63 points | by tosh 2 hours ago

4 comments

  • mcherm 1 hour ago
    Nicely done!

    I always felt that Python's "There should be one-- and preferably only one --obvious way to do it." was a bit of a mess.

    Obviously (to anyone who was around at the time), that plank was written in response to Perl's motto: "There is more than one way to do it."

    Zig's original take on this, "Only one obvious way to do things" seems even worse. You see, both languages agree that Perl had it wrong: it is unhelpful to have several different ways to write any future. But they went a little too far: it is not actually bad for it to be possible to write the same thing in more than one way.

    Zig's new phrasing: "There is an idiomatic way to do it." captures the CORRECT alternative to Perl's motto. It is not important that there be no alternative ways of writing something, Rather, it is important that there be a single idiomatic way to write it.

    • Fraterkes 1 hour ago
      I think people criticize that line in the zen of Python because Python has now become very maximalist. On it's own merits, I think "There should be one obvious way to do it" is much better, less clunky, than "There is an idiomatic way to do it".

      Also, importantly, the Zen of Python is kinda written as a set of ideas that Python should aspire to ("there should be one obvious way to do it") instead of a sales pitch of Python's merits. I prefer that.

  • Validark 1 hour ago
    Glad to see "Together we serve the users" come back. I miss the old Zig readme that said Zig comes with an MIT license and a humble request to build software that serves the users.
    • JakobJK 1 hour ago
      It was already there though.
  • rowbin 2 hours ago
    I'm out of the loop. Is there any context? Can't pick up on what really changed here.
    • dgellow 1 hour ago
      The link shows the exact diff
      • rowbin 1 hour ago
        I saw what changed syntactically. I meant I don't really understand what changed semantically. And whether there is any context to why the change was necessary.
        • dgellow 1 hour ago
          The commit message feels clear to me? It seems Andrew wanted to clean the zig zen slightly, it’s not a big change:

          > - rewordings

          > - "memory is a resource" goes without saying

          > - emphasize the final point

  • melon_tusk 1 hour ago
    I don't see how Zig will ever contend with Odin, Jai, C3 and others when they drive away half of the prospective users with activism.
    • norman784 2 minutes ago
      I recommend you to watch Andrew Kelly interview[0], while I'm not the target audience of Zig, I don't see him driving away any user. Also Jai as for now is a non existing language, just a selected few has access to it, but Jai approach is a kitchen sink, from what I saw it is all over the place in terms of features, now Zig vision feels cohesive.

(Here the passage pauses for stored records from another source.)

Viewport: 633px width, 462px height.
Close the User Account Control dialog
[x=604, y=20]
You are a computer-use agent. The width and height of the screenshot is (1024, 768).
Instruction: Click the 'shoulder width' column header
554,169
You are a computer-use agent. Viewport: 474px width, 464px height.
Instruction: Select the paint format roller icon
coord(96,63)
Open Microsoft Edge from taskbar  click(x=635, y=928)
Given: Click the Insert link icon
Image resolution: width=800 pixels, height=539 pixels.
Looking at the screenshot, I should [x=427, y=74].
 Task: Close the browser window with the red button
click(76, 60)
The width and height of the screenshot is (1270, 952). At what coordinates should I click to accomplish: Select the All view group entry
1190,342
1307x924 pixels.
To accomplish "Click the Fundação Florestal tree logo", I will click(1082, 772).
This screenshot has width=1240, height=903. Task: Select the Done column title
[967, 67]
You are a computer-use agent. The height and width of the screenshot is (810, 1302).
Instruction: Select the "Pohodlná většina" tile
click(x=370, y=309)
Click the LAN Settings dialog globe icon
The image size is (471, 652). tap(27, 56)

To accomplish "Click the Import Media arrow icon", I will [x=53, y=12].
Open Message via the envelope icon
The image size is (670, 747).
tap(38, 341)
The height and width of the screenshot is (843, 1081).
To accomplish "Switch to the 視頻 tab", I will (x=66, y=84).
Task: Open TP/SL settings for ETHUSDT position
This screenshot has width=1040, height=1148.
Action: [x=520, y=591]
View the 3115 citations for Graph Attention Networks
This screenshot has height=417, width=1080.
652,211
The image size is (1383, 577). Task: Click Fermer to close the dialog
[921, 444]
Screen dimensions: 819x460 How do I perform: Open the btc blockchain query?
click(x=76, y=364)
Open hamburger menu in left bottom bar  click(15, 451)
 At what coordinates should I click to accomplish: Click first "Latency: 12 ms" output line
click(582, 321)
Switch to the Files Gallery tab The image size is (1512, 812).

      [0] https://youtu.be/iqddnwKF8HQ

    • jordand 27 minutes ago
      Activism as in their move away from GitHub? Andrew K recently said in the JetBrains interview that because of moving away, their CI/CD now actually works.
    • dom96 1 hour ago
      What activism is that?
      • kristoff_it 1 hour ago
        trying to make good software :^)
        • quarkz14 1 hour ago
          truly a tragedy! how dare you make good software!?!
      • IshKebab 31 minutes ago
        I think they banned AI and moved from GitHub to Codeberg. They don't seem too controversial to me, and IMO they've already comprehensively trounced Odin, Jai and C3.
      • sgt 35 minutes ago
        I've never seen any activism from the Zig crowd (I assume you need Woke and rubbing "pride" or "Ukraine" into everything). Did I miss something?
        • midnight_eclair 26 minutes ago
          > I assume you need Woke and rubbing "pride" or "Ukraine" into everything

          wow, what a self report

    • logicchains 1 hour ago
      Still less activist than the Rust community; nobody's getting death threats for writing unsafe Zig.
      • Permik 24 minutes ago
        I'm not sure that if this is an obvious question that has been gone through already, but have any of the death threats relating to Rust stuff actually been "verified" or is it just an opinion that has been repeated enough times until it has been accepted as truth?

        Just the open amount of discontent towards the language and the community, creates the perfect storm for a malicious individual to pose being a Rust developer that sends death threats for doing things that are not aligned with the values of the language/community.